シュリがエステルと攻防戦を繰り広げていた頃、怒りに震えながら、その場を後にする人物があった。


「クソッ! どいつもこいつも我を愚弄しおって! 怒りではらわたが煮え繰り返るわっ!!」


シュリに体よくあしらわれた、リスノー伯その人である。

リスノー伯は、辺りに言葉の毒を撒き散らしながら、花園に繋がるテラスへと出た。

悔しくてたまらない。

どうにかして一矢を報いたい。

『特に……あの魔術師には……』


「クソッ!!」


テラスの手摺りを、拳で叩いて悔しがるリスノー伯に、近付く者があった。

夜の闇よりなお深い、影を纏って近付くそれに、リスノー伯は気付きもしない。

いや、

気付け無いのか。

それは正に、『嫌悪』の塊。

人は無意識に逸れを嫌い、畏怖する。

生理的に受け付けないであろう闇が、リスノー伯を端から追い詰める。

彼が、周りのただならぬ様子に、気が付いた時にはもう遅い。


【お前の願い、我がその闇と引き換えに叶えてやろう……さあ我と一つに……】


深い海の底から這い上がる様な声が耳元で唸る。

驚いて振り返る。

だが、リスノー伯は何の抵抗も出来ぬまま、闇よりなお深い影に一息で飲み込まれた。

悲鳴すら上げる事も出来ず、リスノー伯は絶命した。




リスノー伯が飲み込まれた場所には、一人の男が立っていた。


「ふむ。

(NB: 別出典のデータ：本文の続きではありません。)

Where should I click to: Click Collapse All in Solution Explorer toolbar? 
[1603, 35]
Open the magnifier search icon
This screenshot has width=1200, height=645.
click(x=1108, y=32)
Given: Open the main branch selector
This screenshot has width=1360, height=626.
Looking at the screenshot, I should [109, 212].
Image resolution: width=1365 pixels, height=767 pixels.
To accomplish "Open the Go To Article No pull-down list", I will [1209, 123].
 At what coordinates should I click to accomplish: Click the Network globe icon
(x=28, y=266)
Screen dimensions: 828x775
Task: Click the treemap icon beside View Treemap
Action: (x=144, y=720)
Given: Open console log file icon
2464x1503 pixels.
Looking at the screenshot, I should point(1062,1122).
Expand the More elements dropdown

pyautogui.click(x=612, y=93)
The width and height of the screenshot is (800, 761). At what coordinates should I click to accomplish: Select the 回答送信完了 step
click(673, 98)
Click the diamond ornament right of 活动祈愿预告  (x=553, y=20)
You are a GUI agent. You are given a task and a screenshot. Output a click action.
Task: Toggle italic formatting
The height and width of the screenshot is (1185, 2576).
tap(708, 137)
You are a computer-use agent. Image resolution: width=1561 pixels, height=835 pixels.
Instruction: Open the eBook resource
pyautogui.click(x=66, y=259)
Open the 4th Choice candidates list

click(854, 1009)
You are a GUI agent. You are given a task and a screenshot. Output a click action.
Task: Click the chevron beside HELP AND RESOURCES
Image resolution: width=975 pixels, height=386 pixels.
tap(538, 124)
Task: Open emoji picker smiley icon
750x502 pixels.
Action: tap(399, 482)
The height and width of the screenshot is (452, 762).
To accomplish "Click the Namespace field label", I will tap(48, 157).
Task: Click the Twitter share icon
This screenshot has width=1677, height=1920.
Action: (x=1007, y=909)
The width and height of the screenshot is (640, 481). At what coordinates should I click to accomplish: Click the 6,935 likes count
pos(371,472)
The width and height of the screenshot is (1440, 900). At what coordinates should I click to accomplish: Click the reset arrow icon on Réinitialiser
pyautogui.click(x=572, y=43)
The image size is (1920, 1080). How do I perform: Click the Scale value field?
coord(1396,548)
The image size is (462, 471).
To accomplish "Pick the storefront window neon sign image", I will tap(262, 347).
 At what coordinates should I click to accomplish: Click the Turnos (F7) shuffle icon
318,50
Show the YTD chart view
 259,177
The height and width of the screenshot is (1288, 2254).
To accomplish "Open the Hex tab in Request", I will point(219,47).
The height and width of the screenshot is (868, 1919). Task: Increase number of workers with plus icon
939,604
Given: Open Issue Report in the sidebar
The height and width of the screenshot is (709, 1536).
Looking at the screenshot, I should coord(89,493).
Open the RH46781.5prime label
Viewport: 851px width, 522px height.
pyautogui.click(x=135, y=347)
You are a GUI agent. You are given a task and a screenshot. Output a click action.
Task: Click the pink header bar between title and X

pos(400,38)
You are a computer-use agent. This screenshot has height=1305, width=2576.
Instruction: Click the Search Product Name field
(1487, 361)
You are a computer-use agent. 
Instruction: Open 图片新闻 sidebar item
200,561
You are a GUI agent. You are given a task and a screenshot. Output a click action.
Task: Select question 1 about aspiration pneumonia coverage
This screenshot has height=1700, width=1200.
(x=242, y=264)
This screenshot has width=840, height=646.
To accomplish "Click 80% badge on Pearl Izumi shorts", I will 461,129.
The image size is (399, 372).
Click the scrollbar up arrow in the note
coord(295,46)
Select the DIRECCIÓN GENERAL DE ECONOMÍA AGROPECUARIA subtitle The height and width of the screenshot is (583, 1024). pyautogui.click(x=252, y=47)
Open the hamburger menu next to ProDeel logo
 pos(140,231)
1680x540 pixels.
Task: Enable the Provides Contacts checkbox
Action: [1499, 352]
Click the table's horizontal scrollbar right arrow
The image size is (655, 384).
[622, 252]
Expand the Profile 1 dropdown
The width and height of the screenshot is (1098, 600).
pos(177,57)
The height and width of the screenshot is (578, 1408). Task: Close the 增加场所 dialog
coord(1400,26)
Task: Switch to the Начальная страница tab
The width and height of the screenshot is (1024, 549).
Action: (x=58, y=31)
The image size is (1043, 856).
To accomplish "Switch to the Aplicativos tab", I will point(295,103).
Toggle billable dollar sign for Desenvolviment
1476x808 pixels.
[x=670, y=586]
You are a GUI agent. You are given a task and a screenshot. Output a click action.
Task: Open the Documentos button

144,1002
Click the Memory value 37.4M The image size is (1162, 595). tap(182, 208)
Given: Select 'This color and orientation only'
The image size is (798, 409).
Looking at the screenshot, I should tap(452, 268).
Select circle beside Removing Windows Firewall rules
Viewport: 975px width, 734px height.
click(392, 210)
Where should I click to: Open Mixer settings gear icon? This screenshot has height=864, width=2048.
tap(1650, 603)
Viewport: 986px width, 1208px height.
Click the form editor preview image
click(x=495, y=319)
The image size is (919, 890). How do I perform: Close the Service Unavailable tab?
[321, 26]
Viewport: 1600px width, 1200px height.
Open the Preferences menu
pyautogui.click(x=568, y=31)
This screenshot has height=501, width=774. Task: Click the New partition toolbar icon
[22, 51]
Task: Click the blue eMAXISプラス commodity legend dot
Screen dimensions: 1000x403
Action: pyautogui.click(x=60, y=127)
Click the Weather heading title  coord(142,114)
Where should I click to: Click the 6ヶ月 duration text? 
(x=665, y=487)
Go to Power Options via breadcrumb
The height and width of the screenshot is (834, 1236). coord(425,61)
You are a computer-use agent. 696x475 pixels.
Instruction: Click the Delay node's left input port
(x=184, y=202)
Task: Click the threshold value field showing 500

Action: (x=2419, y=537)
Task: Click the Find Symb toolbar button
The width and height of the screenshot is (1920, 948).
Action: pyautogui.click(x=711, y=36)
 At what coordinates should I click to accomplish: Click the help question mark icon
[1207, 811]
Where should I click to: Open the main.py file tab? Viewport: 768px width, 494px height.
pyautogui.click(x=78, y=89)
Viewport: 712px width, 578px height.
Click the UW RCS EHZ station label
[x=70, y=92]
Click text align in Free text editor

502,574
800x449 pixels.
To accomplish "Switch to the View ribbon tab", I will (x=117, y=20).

思っていた以上に使えるか。この身体。漸く形になったか。時空間を越えるのも一苦労だな」


キョロキョロと辺りを見回すのは、リスノー伯とは似ても似つかぬ男。

目の覚める様な銀髪に、妖艶と言う言葉が実に合う美貌の青年。


「ハハッ! 我はなんと幸運か! あのお方の気配がするわ」


ペロッと赤い舌で唇を舐める。

その舌の異様な長さに、やはり、青年が人を象っただけの、別物だと知れる。

彼は、にんまりと不自然な笑顔を口元に貼付けると、雑多な音で溢れかえるホールへと歩み出した。




一応、攻防戦は引き分けで終わったシュリ達は、銘々パーティーを楽しんでいた。